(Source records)

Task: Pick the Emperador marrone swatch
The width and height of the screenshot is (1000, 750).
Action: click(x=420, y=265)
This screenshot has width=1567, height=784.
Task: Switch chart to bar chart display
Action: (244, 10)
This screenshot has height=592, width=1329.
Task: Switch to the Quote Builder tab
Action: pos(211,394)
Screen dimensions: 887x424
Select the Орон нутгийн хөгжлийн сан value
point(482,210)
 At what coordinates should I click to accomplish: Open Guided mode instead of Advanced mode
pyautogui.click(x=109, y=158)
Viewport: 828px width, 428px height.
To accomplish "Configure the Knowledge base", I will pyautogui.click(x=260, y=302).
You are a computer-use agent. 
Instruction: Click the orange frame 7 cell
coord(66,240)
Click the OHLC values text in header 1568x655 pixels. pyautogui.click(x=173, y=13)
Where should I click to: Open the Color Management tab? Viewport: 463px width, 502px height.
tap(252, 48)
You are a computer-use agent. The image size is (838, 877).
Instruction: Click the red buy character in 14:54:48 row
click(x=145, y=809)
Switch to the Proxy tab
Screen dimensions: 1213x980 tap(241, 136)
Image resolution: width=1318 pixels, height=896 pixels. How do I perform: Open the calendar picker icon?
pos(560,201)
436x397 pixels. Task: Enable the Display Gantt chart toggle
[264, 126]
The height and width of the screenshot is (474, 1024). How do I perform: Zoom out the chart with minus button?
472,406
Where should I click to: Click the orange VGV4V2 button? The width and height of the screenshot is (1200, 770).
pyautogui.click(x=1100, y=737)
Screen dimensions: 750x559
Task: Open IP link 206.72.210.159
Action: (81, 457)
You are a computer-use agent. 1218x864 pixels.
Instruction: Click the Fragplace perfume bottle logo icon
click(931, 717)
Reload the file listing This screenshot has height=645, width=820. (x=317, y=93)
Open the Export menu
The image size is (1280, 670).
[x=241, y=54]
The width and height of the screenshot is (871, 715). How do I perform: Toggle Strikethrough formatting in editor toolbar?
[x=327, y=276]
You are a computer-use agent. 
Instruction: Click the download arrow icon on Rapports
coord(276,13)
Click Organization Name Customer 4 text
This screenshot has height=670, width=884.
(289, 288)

> _EXERCISE REQUIREMENTS_
Look through the records for the word "computer". Every line that has it should be copied.

> _COMPLETED EXERCISE_
You are a computer-use agent. 
You are a computer-use agent. The image size is (838, 877).
You are a computer-use agent. 1218x864 pixels.
You are a computer-use agent. 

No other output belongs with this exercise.